Why drop education-num?

ilejarza · 17 February 2022 11:49

Since we’re trying our hand to model with numeric variables only, wouldn’t be useful to include “education-num” in the set of independent variables? Or is there any good reason to drop it I’m not aware off?

ArturoAmorQ · 17 February 2022 14:46

The commented line inside the code cell refers to the notebook “First look at our dataset” where we mention that the “education-num” column carries the same information as the column "education".

For example, education-num=2 is equivalent to education='1st-4th'. In practice that means we can remove education-num without losing information. Note that having redundant (or highly correlated) columns can be a problem for machine learning algorithms.
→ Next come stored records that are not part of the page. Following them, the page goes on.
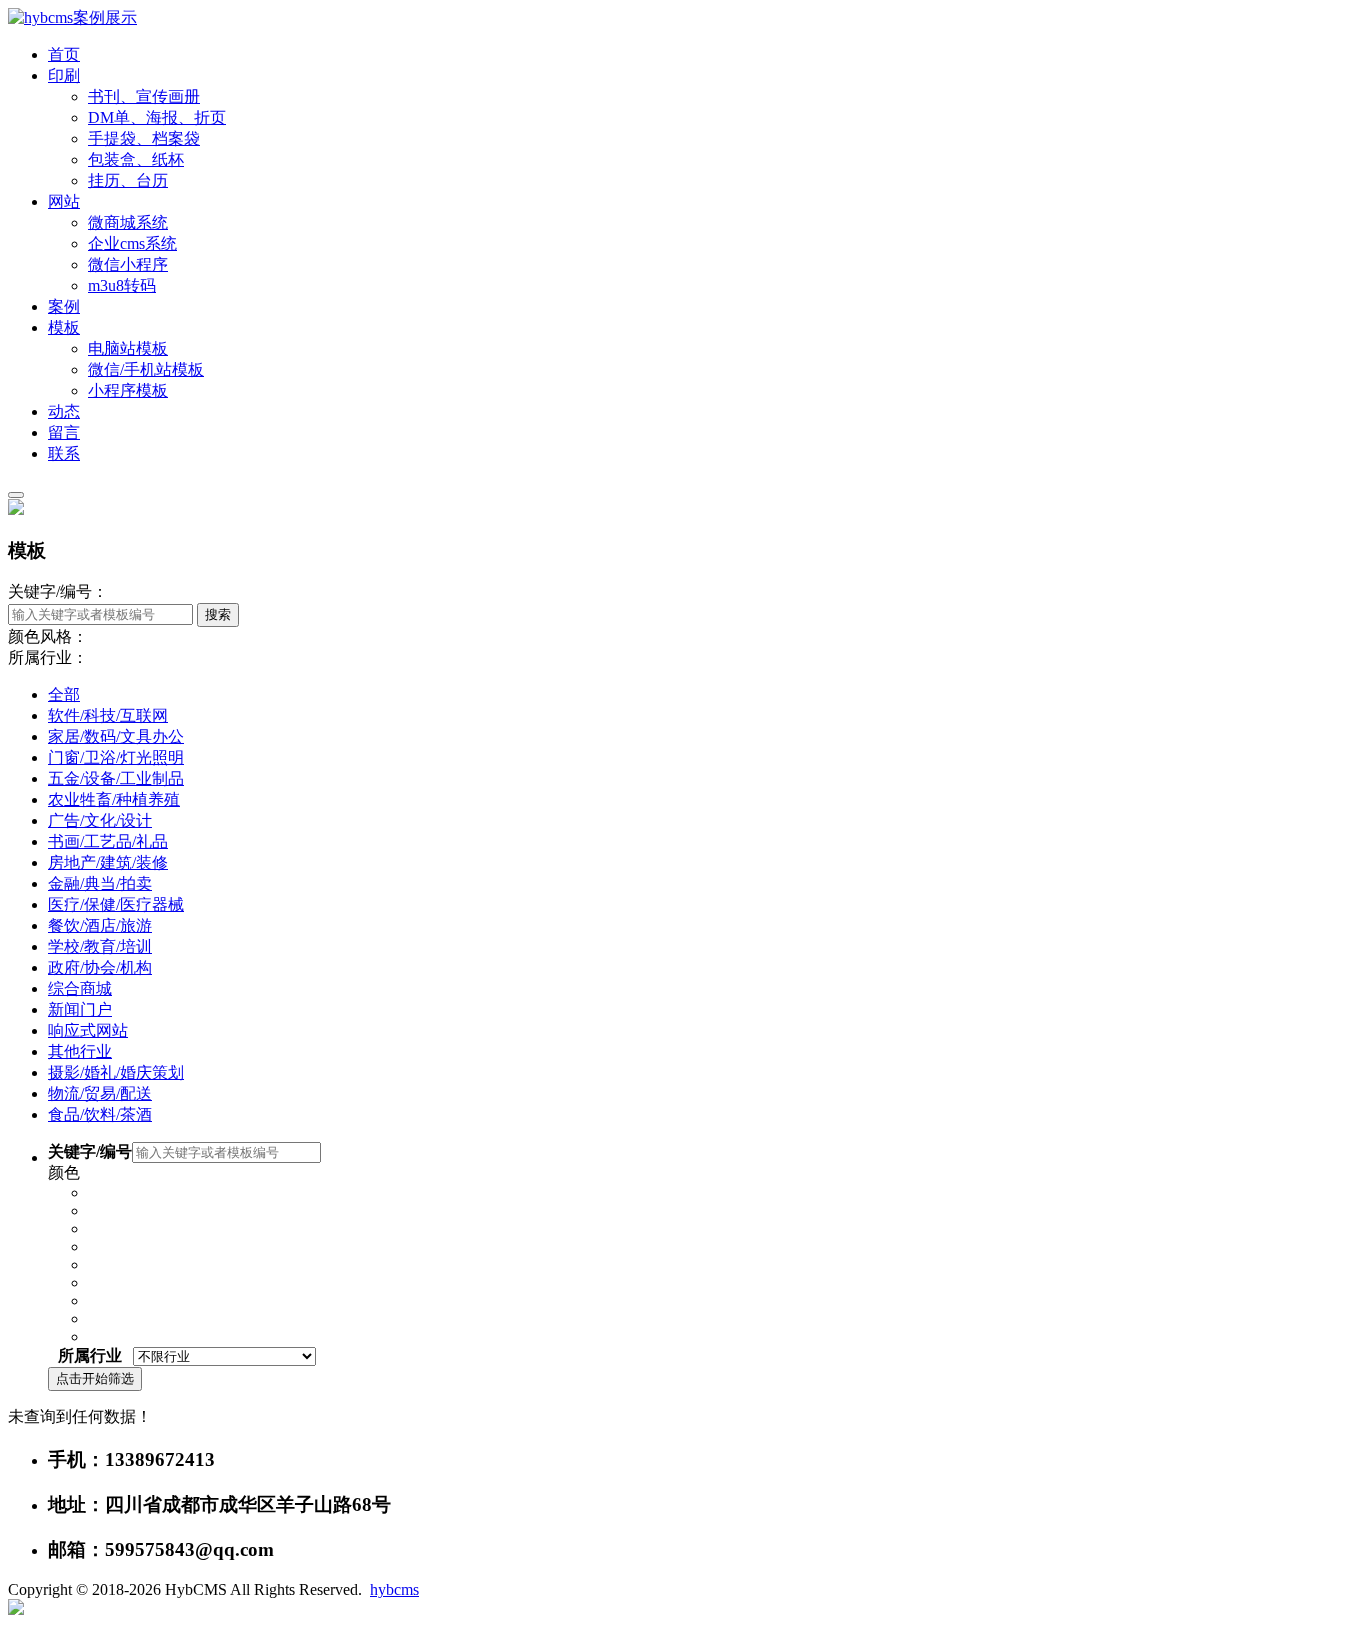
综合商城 (80, 988)
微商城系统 (128, 222)
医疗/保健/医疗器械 (116, 904)
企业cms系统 (132, 243)
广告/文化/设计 (100, 820)
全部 (64, 694)
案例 (64, 306)
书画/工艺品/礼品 (108, 841)
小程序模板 (128, 390)
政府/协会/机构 (100, 967)
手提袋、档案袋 (144, 138)
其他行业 (80, 1051)
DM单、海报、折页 (157, 117)
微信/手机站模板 (146, 369)
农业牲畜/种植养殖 (114, 799)
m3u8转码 (122, 285)
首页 (64, 54)
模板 (64, 327)
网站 (64, 201)
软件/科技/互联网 (108, 715)
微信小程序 (128, 264)
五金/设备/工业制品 (116, 778)
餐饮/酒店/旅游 (100, 925)
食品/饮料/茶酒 (100, 1114)
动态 (64, 411)
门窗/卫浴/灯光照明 (116, 757)
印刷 (64, 75)
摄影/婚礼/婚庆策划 (116, 1072)
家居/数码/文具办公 (116, 736)
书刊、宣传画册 (144, 96)
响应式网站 (88, 1030)
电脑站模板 (128, 348)
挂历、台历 (128, 180)
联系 (64, 453)
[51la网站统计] (16, 1609)
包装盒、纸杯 (136, 159)
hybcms (394, 1589)
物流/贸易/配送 (100, 1093)
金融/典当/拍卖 (100, 883)
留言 (64, 432)
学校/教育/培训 (100, 946)
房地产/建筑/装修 (108, 862)
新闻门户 (80, 1009)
glemaitre58 · 17 February 2022 14:55

You can also check some relevant discussion there: Remove "education" or "education-num"? - #2 by ogrisel

ilejarza · 18 February 2022 13:01

I read, and understood, the reasons why, having two variables which are one and the same (one categorically coded; the other, nummerically coded), we must drop one of them (not adding to model predictive power, collinearity …) So far, so good.
But it’s in the context of this particular exercise that I don’t get it, I’ll try to make myself clear. Siince we are trying to fit a classfier to numerical variables, we drop categorical variables, education=‘1st-4th’ included.
But, if we are droping this variable, why we do not get education-num in the set of numerical variables used to predict “class”. We’re letting out information that could be useful to our purpose,
This decissión is the one I don’t get. Thanks beforehand.
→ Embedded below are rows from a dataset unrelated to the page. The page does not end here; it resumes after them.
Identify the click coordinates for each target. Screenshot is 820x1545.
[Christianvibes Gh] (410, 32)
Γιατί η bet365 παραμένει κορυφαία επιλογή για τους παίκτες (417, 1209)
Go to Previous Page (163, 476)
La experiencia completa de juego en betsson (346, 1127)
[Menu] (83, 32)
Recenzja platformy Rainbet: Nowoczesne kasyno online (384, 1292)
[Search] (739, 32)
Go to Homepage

glemaitre58 · 18 February 2022 20:18

There is a tricky thing here. It is not because a feature contains only numbers that this is necessarily a numerical feature. Here, we consider the education feature to be made of categories and thus being a categorical feature that requires to be treated as a categorical variable. We better define and show the type of processing required to preprocess these types of data in the next section of the MOOC.
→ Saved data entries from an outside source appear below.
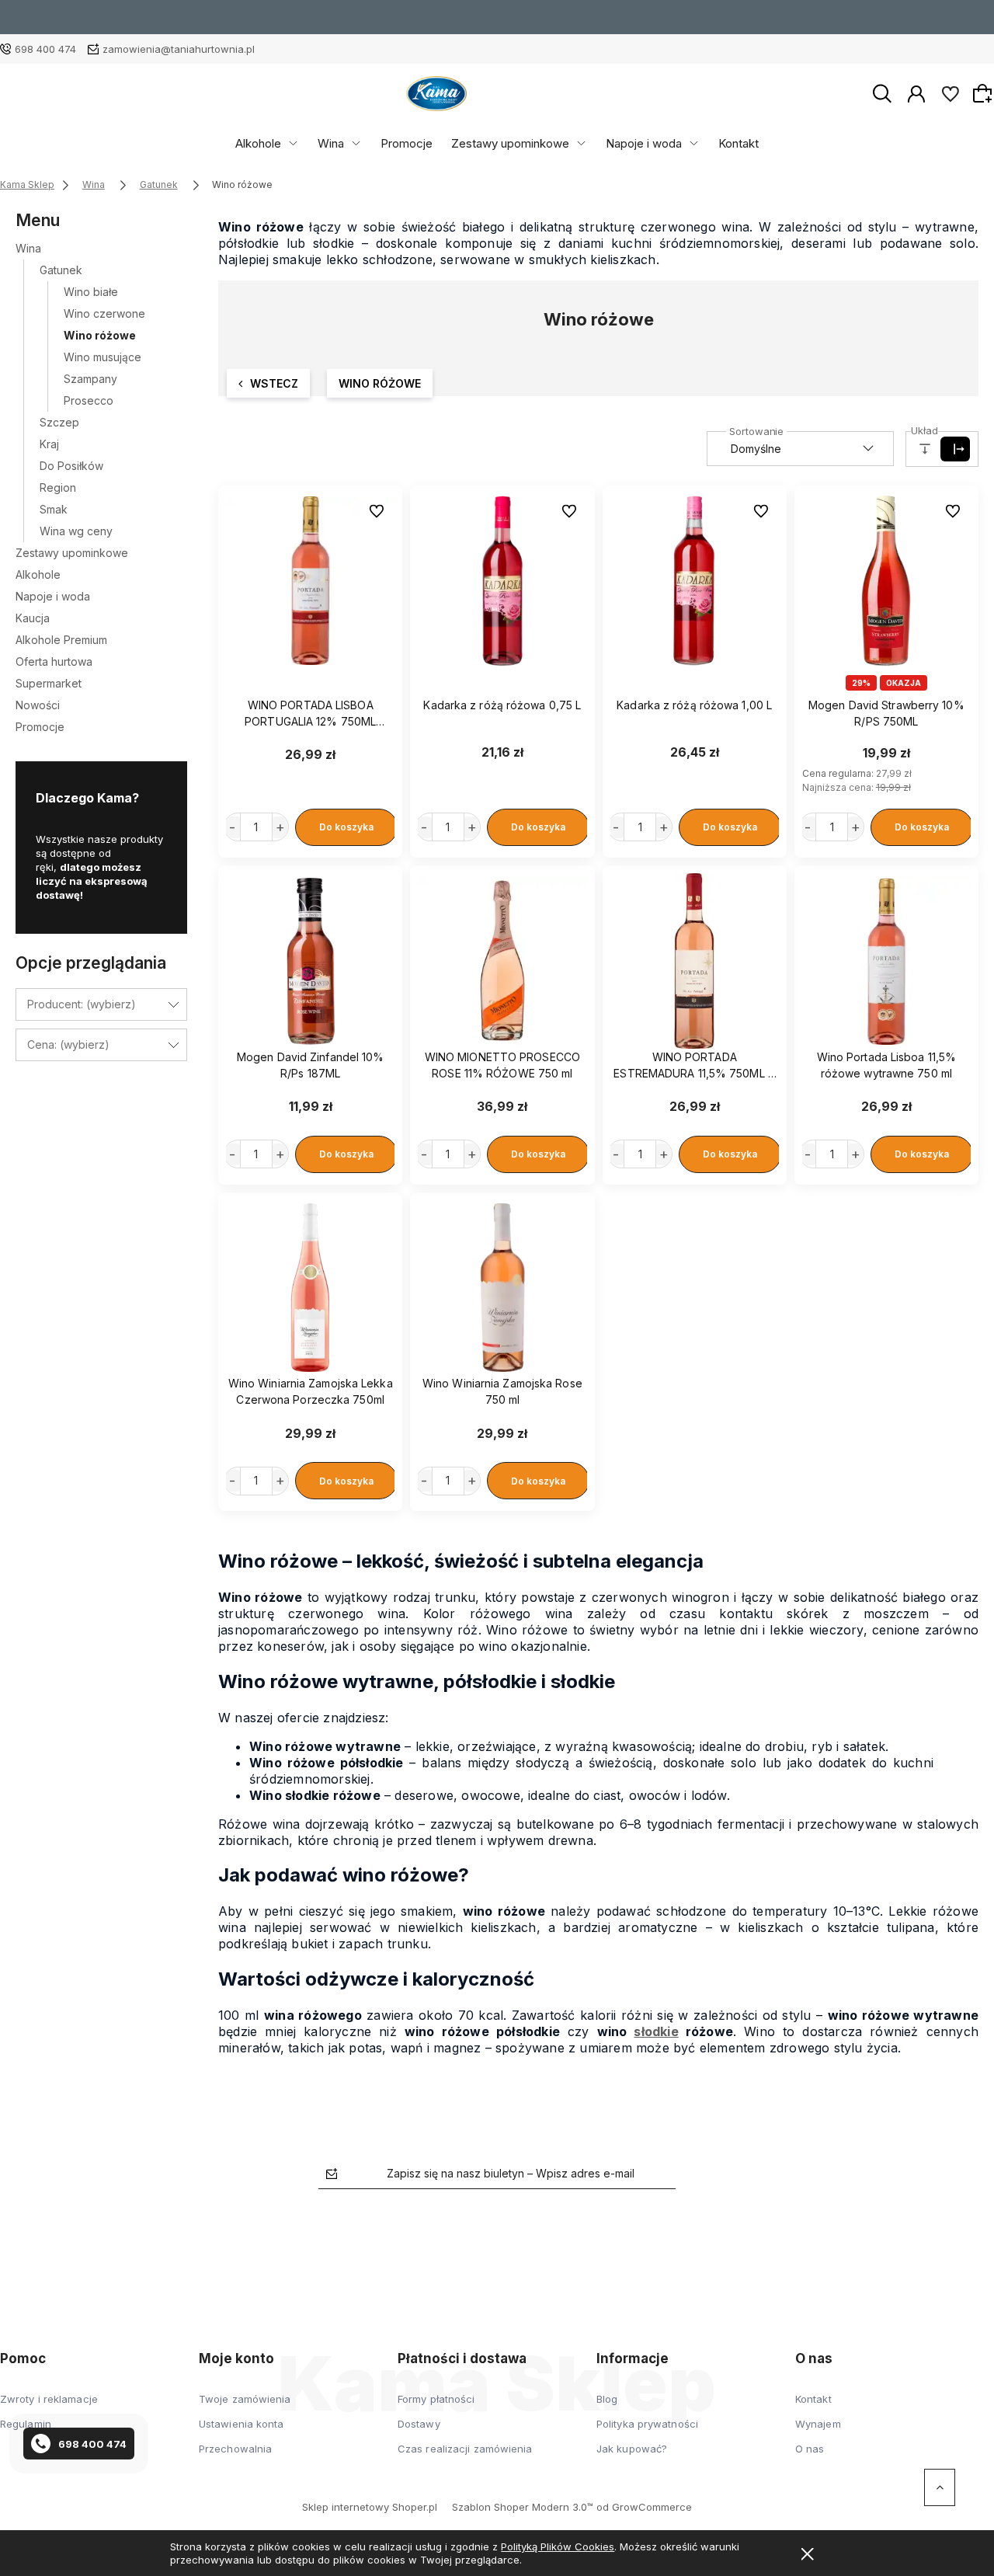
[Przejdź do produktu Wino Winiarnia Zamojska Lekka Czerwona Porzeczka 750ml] (310, 1288)
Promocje (407, 143)
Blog (606, 2399)
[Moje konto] (916, 92)
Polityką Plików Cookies (557, 2546)
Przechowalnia (235, 2448)
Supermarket (49, 683)
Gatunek (61, 270)
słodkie (656, 2031)
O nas (810, 2448)
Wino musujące (102, 357)
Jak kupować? (631, 2448)
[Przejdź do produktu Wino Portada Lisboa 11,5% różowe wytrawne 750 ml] (886, 961)
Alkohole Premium (61, 639)
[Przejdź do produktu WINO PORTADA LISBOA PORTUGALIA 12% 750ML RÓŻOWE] (310, 581)
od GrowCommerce (644, 2507)
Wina (331, 143)
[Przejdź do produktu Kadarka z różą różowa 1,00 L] (694, 581)
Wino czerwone (104, 313)
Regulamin (25, 2424)
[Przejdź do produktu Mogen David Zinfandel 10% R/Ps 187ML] (310, 961)
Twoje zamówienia (245, 2399)
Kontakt (738, 143)
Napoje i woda (644, 143)
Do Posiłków (71, 465)
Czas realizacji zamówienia (465, 2448)
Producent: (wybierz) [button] (81, 1004)
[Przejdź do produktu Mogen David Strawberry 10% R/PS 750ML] (886, 581)
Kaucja (33, 618)
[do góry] (939, 2487)
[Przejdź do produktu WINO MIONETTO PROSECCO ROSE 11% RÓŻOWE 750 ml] (502, 961)
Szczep (59, 422)
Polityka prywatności (647, 2424)
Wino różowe (100, 335)
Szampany (90, 378)
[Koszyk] (984, 93)
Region (58, 487)
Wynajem (818, 2424)
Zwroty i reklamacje (49, 2399)
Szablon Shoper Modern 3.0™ (522, 2507)
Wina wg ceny (76, 531)
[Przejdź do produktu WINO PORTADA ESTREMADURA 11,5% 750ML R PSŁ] (694, 961)
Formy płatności (436, 2399)
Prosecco (88, 400)
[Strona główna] (436, 93)
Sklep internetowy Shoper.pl (369, 2507)
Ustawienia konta (241, 2424)
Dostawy (419, 2424)
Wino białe (91, 291)
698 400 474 (45, 49)
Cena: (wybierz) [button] (68, 1044)
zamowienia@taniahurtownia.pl (179, 49)
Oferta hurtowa (54, 661)
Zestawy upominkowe (510, 143)
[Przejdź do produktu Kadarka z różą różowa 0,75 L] (502, 581)
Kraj (49, 444)
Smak (54, 509)
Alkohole (258, 143)
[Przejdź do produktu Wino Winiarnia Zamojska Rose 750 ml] (502, 1288)
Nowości (38, 705)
ilejarza · 20 February 2022 15:48

I’ll be patient, then. Thanks!

Timotron · 23 February 2022 10:17

I kept education-num and of course got rid of education, first I got an error executing the fit() function :

Preformatted text`/opt/conda/lib/python3.9/site-packages/sklearn/linear_model/_logistic.py:814: ConvergenceWarning: lbfgs failed to converge (status=1):
STOP: TOTAL NO. of ITERATIONS REACHED LIMIT.

Increase the number of iterations (max_iter) or scale the data as shown in:

https://scikit-learn.org/stable/modules/preprocessing.html*
Please also refer to the documentation for alternative solver options:
1.1. Linear Models — scikit-learn 1.0.2 documentation
n_iter_i = _check_optimize_result(*

I entered a bigger and bigger max_iter argument into :
model = LogisticRegression(max_iter = 1000)

Eventually it worked but I gained only a small amount of accuracy to reach about 81.8% regardless of max_iter order of magnitude

ogrisel · 23 February 2022 13:15

We will see a better way to to use the information about education when training models that combine both numerical and categorical features in the subsequent notebooks.